## Problem to work on
Resume the mailing-list thread on xDEV spread over parts of long data series, continuing right after its final sentence.

## Excerpt provided
------------------------------------------------------------

[time-nuts] xDEV "spread" on parts of data

Magnus Danielson magnus at rubidium.se
Wed Sep 16 14:13:36 UTC 2020


Hi,

DAVAR is very good to find variations over time, often indicate any
number of time-events.

Stable32 seems to run nicely for me directly in Windows, or virtually on
Linux and MacOS, but there is sure things to be done.

I'll try to reach out to you offline.

Cheers,
Magnus

On 2020-09-16 14:48, Ole Petter Ronningen wrote:
> Hi, Michael
>
> Thanks for the pointer, found a good paper on it - I struggle to get
> Stable32 running reliably, so I haven't tried DAVAR on this dataset, but
> that seems to be the way to go! I guess I need to keep trying to help
> Stable32 find happiness...
>
> Br,
> Ole
>
> On Wed, Sep 16, 2020 at 2:12 PM Michael Wouters <michaeljwouters at gmail.com>
> wrote:
>
>> Hello Ole
>>
>> Have you looked at dynamic Allan variance ? Patrizia Tavella wrote a few
>> papers about this.
>>
>> Cheers
>> Michael
>>
>> On Wed, 16 Sep 2020 at 7:28 pm, Ole Petter Ronningen <
>> opronningen at gmail.com>
>> wrote:
>>
>>> Hi, All
>>>
>>>
>>>
>>> I am currently working on some lather long time-series, and I find
>> myself a
>>> little unsure of how to present the data. I've attached a TDEV plot below
>>>
>>> (that I hope makes it through) for illustration purposes, but the same
>>>
>>> dilemma holds for ADEV/MDEV etc. It concerns how instability is averaged
>>>
>>> out on long data series.
>>>
>>>
>>>
>>> The pink line below is the TDEV of the whole series and represents about
>> 14
>>> days of data. The blue lines are generated by using the "trace history"
>>>
>>> facility in TimeLab, each line representing roughly 12-hour "chunks" of
>> the
>>> same data.

------------------------------------------------------------

## Extracted information
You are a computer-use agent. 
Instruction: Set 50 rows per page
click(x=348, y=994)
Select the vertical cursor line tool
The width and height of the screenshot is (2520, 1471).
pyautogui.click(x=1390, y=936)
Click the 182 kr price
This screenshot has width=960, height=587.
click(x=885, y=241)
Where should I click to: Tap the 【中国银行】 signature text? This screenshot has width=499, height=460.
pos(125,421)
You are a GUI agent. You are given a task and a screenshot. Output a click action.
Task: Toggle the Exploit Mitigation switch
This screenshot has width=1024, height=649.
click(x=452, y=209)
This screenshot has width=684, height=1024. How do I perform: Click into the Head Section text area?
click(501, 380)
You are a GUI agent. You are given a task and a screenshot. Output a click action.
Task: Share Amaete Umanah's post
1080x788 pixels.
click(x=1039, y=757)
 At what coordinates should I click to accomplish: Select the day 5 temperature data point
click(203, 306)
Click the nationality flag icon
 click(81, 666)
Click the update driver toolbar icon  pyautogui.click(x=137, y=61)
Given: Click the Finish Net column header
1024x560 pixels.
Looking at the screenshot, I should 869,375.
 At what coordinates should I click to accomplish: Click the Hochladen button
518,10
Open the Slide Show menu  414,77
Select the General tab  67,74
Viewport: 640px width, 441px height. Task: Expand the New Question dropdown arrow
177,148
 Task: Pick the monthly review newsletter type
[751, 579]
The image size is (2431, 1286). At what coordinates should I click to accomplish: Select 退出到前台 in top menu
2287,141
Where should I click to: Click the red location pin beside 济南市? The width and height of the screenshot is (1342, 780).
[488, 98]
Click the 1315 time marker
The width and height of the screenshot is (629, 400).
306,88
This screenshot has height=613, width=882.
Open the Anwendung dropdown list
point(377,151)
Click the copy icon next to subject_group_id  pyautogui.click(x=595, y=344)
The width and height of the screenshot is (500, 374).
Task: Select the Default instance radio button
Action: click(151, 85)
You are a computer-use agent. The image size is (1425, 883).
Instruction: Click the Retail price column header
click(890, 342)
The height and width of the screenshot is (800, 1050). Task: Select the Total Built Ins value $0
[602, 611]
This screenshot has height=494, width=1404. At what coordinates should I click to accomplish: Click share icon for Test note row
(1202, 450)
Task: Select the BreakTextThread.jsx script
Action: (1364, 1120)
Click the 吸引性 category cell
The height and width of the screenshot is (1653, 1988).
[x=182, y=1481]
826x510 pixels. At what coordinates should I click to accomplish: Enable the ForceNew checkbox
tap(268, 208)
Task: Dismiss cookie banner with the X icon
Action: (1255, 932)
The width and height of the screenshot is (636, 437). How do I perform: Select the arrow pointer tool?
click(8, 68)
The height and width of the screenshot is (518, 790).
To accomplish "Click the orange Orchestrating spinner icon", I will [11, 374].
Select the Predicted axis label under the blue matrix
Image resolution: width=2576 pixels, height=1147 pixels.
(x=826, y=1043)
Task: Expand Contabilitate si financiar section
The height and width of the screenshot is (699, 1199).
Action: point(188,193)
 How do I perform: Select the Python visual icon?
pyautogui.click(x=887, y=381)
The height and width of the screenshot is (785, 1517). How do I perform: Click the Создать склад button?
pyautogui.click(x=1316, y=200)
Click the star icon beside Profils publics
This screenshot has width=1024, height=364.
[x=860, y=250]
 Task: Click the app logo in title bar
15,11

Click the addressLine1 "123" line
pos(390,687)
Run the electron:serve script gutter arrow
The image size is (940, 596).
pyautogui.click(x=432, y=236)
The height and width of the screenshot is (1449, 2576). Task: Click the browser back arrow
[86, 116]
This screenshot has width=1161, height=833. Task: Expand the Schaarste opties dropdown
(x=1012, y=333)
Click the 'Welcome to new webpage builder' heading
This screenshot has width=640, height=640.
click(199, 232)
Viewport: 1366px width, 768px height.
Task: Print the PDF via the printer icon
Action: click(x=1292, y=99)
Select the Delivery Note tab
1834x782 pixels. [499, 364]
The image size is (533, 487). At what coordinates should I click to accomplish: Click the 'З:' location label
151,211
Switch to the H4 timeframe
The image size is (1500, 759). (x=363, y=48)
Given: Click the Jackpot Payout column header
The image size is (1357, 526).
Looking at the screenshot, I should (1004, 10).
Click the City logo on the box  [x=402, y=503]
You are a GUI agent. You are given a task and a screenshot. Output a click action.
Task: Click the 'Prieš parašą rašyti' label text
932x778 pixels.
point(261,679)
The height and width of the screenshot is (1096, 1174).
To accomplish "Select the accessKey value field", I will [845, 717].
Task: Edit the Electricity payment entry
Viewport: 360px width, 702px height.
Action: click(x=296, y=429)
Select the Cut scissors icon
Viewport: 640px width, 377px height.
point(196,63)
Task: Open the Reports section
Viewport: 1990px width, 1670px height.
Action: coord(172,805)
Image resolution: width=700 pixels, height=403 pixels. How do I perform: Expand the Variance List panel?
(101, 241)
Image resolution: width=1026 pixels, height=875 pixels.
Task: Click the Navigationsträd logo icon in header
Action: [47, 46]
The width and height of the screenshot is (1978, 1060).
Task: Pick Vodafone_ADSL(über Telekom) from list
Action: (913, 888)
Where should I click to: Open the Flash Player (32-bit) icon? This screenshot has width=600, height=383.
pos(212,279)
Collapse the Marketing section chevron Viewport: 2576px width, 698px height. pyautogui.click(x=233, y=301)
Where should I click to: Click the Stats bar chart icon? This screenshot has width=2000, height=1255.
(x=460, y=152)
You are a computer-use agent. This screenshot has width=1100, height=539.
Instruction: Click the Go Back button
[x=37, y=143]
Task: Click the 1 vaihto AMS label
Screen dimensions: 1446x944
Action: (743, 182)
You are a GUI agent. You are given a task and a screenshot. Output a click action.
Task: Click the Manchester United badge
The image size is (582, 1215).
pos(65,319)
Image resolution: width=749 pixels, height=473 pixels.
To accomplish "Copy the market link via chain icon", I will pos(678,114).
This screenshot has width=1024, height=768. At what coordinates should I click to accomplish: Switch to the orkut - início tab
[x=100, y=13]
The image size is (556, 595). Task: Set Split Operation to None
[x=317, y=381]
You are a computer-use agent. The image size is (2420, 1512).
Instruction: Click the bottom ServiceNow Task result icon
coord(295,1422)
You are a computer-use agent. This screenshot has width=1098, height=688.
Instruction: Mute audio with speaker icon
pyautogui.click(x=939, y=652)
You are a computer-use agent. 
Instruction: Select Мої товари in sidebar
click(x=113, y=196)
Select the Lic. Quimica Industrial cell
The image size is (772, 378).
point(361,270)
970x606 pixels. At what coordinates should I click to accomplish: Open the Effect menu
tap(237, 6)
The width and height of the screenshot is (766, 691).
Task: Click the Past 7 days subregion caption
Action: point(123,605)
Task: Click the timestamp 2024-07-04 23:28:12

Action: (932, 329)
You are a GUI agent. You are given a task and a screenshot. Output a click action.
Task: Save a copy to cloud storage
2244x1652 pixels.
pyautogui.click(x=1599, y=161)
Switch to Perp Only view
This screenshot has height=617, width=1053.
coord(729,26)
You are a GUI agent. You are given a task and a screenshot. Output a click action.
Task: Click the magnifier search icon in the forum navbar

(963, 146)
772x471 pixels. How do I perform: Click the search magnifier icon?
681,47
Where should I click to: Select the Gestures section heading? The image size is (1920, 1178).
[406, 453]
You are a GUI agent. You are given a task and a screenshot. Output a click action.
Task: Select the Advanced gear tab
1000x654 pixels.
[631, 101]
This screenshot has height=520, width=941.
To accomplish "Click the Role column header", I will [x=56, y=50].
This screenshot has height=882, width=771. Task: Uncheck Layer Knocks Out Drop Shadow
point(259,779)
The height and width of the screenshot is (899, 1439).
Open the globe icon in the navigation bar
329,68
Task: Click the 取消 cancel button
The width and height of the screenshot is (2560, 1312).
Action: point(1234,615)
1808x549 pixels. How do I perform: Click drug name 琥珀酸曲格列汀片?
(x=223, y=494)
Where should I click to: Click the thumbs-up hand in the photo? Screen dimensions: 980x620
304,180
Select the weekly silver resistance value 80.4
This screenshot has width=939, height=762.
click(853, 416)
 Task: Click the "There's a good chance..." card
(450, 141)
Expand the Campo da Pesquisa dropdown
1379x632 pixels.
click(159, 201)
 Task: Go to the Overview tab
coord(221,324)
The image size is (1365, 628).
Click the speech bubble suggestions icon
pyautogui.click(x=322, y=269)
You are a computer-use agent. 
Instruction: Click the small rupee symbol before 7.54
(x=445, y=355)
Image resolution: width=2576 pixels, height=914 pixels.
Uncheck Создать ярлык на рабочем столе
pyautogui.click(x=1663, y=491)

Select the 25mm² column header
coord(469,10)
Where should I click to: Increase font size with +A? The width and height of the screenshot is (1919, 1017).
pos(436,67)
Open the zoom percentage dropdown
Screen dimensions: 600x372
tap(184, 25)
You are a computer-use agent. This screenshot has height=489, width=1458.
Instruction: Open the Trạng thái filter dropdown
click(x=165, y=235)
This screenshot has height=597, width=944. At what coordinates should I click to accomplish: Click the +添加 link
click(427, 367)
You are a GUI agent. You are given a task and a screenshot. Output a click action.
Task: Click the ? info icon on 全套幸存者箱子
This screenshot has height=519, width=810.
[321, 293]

------------------------------------------------------------

## Expected answer
>>>
>>>
>>>
>>> It can be seen that some of the blue plots are "worse" than the pink
>> plot -
>>> not only at the tail end, where it might be expected but also at short
>> tau.
>>> The implications are of course that there are stretches of data where the
>>>
>>> TDEV is better/worse than others, but it is also clear that the TDEV plot
>>>
>>> of the whole data in some sense masks this.
>>>
>>>
>>>
>>>  ADEV/TDEV/MDEV is what it is, and that is fine - but this is still
>>>
>>> information that is relevant when looking at the plot. The question at
>> hand
>>> is how to convey this information in an accurate way? The error bars are
>>>
>>> really no help.
>>>
>>>
>>>
>>> Some kind of "min/max TDEV per tau displayed as error bars" comes to
>> mind,
>>> but there are a number of issues with that approach.
>>>
>>>
>>>
>>> I am also hoping that perhaps this has been thought of before - is there
>>>
>>> some "standard" (or even good, or half-decent) way of calculating/showing
>>>
>>> this "spread of xDEV"?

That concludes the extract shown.